La France a une longue histoire de capitalisme et d'entreprise privée. Olivia Grégoire, ministre déléguée chargée des petites et moyennes entreprises, du commerce, de l'artisanat et du tourisme, souligne la singularité du secteur : "C'est une économie à part entière, inspirante, prometteuse, grâce aux femmes et aux hommes derrière, avec qui j’ai beaucoup appris. Je crois vraiment que dans le monde actuel, il ne faut pas perdre l’essentiel. En tant que ministre, c’est d’être capable de bâtir des politiques et de les tenir."
Une économie peu connue
Les entreprises de l'ESS sont soumises à des réglementations spécifiques qui peuvent compliquer leur création et leur gestion par rapport aux entreprises traditionnelles. Claire Thoury, présidente du Mouvement associatif, en a bien conscience : "La loi de 2014 a des vertus, mais il ne faut pas la transformer, la loi ne fait pas tout." Elle a également appelé à une "loi de programmation" pour mieux soutenir l'ESS financièrement.
L'ESS reste largement méconnue du grand public, y compris pour la ministre, Olivia Grégoire : "J’ai appris à la connaître, à l’aimer et quand on m’a proposé cet été le renouvellement de mon poste, j’ai accepté." Elle a souligné l'importance de sensibiliser davantage le public à l'ESS.
Claire Thoury, présidente du Mouvement associatif, prend la parole lors de l'évènement de rentrée d'ESS France. Crédit photo : Timothée Duverger
Passer d'une culture économique axée sur le profit à une approche plus sociale et solidaire peut s'avérer difficile pour de nombreuses organisations. Pour Timothée Duverger, ingénieur de recherche à Sciences Po Bordeaux, il faut jouer la coopération pour se développer : "La reconnaisse est là, mais maintenant, il faut la développer, et faire des alliances : comment on fait en sorte que l’ESS fixe cette norme, et donne le cadre économique ?"
Les entreprises de l'ESS peuvent rencontrer des obstacles pour obtenir des financements. Frédéric Tiberghien, président de FAIR s'emporte : "Il faut rentrer dans quelque chose de plus politique. À l’INSEE, il y a une demi-personne qui s’occupe de l’ESS, tout le monde s’en fout, comme le ministre de l’Économie [Bruno Le Maire]. La ministre doit nous donner les moyens pour qu’on mesure notre impact !"
"Il faut arrêter que des gens s’enrichissent sur le dos de bébés, ou de personnes âgées !"

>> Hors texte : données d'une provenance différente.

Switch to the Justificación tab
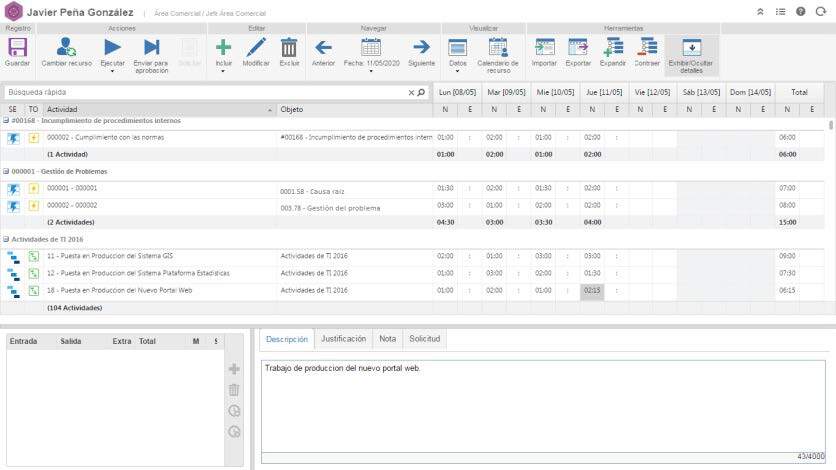 pos(343,339)
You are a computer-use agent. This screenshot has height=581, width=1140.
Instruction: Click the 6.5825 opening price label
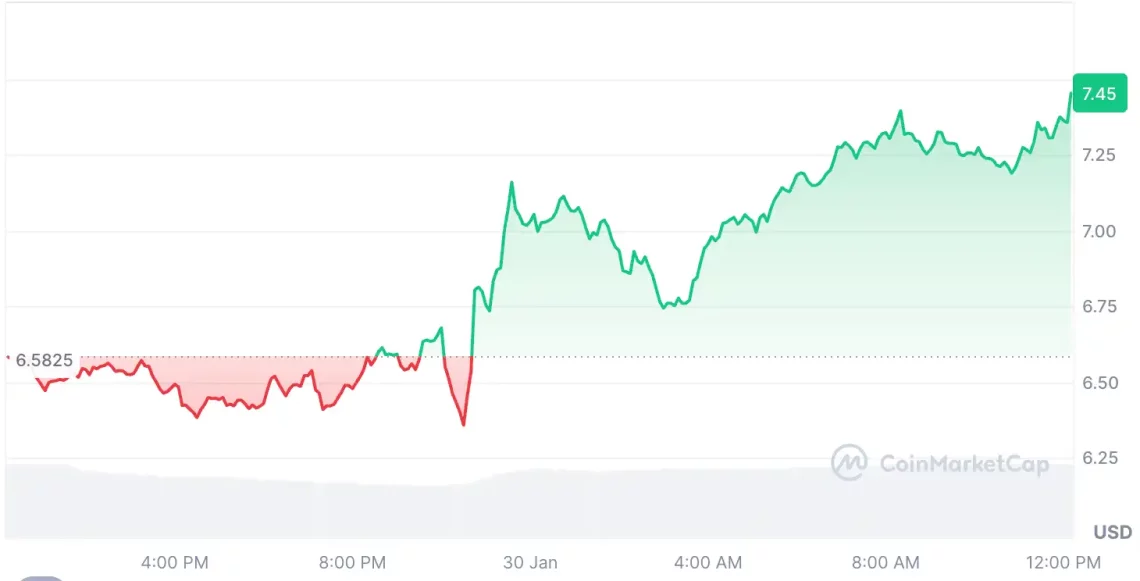tap(44, 359)
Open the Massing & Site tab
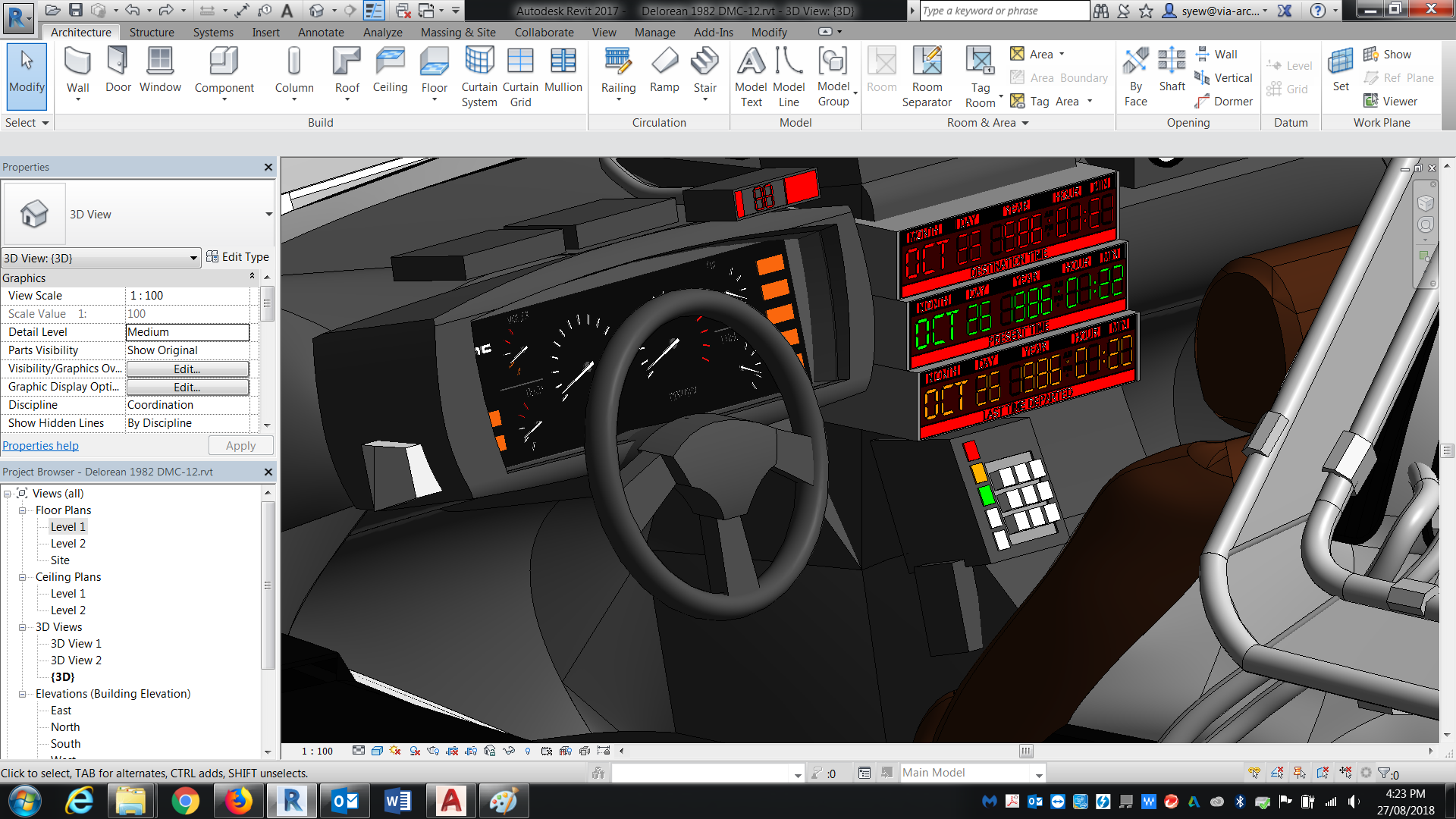 pos(458,33)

Un développement qui passera aussi par une vraie réflexion sur le sens, pour Claire Thoury : « Ce qui est indispensable, c’est qu’on se demande pourquoi on est ensemble ? L’ESS est une alliance artificielle, on a choisi d’être ensemble, mais pourquoi et qu’est-ce qu’on veut faire ?” En ajoutant : « Il faut arrêter de perdre du temps, il faut enclencher une politique commune, pour gagner des territoires, pour arrêter que des gens s’enrichissent sur le dos de bébés, ou de personnes âgées ! » La présidente du Mouvement associatif fait ainsi référence aux deux enquêtes récentes sur les profits des crèches privées et la maltraitance dans certains Ephad.
Le chemin vers une économie plus solidaire et socialement responsable est semé d'obstacles, mais le potentiel de transformation positive qu'elle offre continue d'attirer l'attention et de susciter l'intérêt des acteurs économiques et sociaux. Selon ESS France, pour que le secteur prenne une place plus importante en France, les pouvoirs publics doivent s'engager davantage et créer un environnement favorable. Le secteur représente plus de 200 000 entreprises, 15 % des salariés et 10 % du PIB. Des arguments de poids pour être enfin pris au sérieux.